Text block:
LaZer Monaco Carbon Helmet Review
This was my first experience with a modular helmet and I was excited to give it a try. Coincidentally, it was also my first experience with a carbon fiber helmet so this was a certain double-dose of awesomeness that I was eager to test.
At first glance everything looked great! The carbon fiber shell was clean, free of rippled weaves, and well clear-coated. The chin bar was not carbon fiber but finished in a smart-looking metallic black. Personally, I think it would be cool to see the chin bar finished in other colors as well to add some variety to the product line: silver, red, blue, etc. I was impressed to see that the standard faceshield had SolFX Transitions technology and a PinLock lens. What more could you ask for? For as nifty a bunch standard features such as these are, the fit was also refreshing. While modulars have traditionally had a fit that erred on the round side, we’ve seen many new modulars come out like the Monaco with an intermediate-oval fit. I put about 12 hours (at least an hour at a time for my commute) in this helmet over the course of a week and never had a hot spot on my slightly-narrow noggin. Speaking of fitting my noggin, I found the cheek pads and liner to be very soft and comfortable. The Monaco seems true to size; I measure 59.5cm and donned a perfect-fitting size Large that is recommended for 59-60cm.
This helmet is designed to operate with Lazer’s proprietary bluetooth system. In its absence for this test, I decided to fit a Cardo Scala Rider G4. Installation was straightforward and the shell easily accommodated the G4 clamp (great news for Cardo and Sena fans... no adhesive mounting necessary!). In a triumph of forward-thinking, the helmet is pre-wired for the Lazer system; each ear pocket had a plug for speakers as well as had velcro pre-installed for securing said speakers.
The chin bar mechanism felt solid and confident as evidenced by the metallic strikers and latches. The included chin curtain had a cleft in the center to ease the navigation of the chin bar release button that was nestled behind it. I was concerned that this would cause some noise or wind issues when riding but I’ll get to that later.
I was initially baffled that there is no quick-release mechanism for the face shield as there is with many of its competitors. I came to realize, however, that this is a non-issue because the included Transitions shield and Pinlock lens negates the need for constant shield changes. I surmise the lack of quick-release mechanisms also helps reduce the overall weight of the helmet by a few grams.
Speaking of weight savings, it’s a common knowledge that most modular helmets are on the heavy side. Usually we find weights in the 3.5 to 4.5 pound range (roughly 12-16% heavier than most full-faced helmets). The carbon fiber shell on this helmet brings its weight down to an astounding 3lbs 1oz. I double-checked, re-calibrated the scale, and triple-checked. In disbelief, I got a second opinion from another scale. Confirmed. At an ounce over 3 pounds it’s the lightest modular we’ve handled.
OK! Let’s get on the road!
This helmet spent about 99.9% of its time on the highway on a naked bike in a forward riding position. The helmet felt very aerodynamic, well balanced, and, when combined with its ultra-lightweight construction, I rarely ever noticed it was there.
I mentioned earlier my concerns over the chin curtain. No problems with this at all; I did not notice any excessive air or noise leaks with this or with the neck roll. It seemed to all make a good seal around my neck to keep the wind noise down from the bottom of the helmet.

[Dataset records]
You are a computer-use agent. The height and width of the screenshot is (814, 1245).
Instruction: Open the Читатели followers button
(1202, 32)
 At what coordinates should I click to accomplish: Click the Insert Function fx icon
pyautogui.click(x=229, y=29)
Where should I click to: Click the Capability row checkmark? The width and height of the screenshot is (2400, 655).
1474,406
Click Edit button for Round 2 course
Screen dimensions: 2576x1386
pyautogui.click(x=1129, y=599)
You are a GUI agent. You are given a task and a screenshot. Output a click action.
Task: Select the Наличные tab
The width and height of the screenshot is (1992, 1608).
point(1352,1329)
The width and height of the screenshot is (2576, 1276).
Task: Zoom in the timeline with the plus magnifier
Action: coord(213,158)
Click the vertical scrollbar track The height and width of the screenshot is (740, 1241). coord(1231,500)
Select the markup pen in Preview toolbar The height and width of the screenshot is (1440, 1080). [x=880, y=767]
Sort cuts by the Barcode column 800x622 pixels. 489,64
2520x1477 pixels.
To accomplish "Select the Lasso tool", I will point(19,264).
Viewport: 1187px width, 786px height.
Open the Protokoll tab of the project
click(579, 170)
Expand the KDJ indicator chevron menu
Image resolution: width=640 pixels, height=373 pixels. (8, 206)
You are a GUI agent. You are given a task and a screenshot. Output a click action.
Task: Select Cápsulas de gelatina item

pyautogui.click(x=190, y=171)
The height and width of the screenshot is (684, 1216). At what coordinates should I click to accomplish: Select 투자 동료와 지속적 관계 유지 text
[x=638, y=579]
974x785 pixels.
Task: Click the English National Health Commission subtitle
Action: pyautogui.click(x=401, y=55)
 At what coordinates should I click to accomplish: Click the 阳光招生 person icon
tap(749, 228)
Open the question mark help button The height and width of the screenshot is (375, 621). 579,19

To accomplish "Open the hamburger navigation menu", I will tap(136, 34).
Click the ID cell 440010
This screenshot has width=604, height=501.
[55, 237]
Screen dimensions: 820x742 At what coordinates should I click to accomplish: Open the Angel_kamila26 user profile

Instruction: Which colors does the helmet review name as options it would like to see for the chin bar? These entries are separate material, unrelated to the helmet review.

Task result: Silver, red, and blue.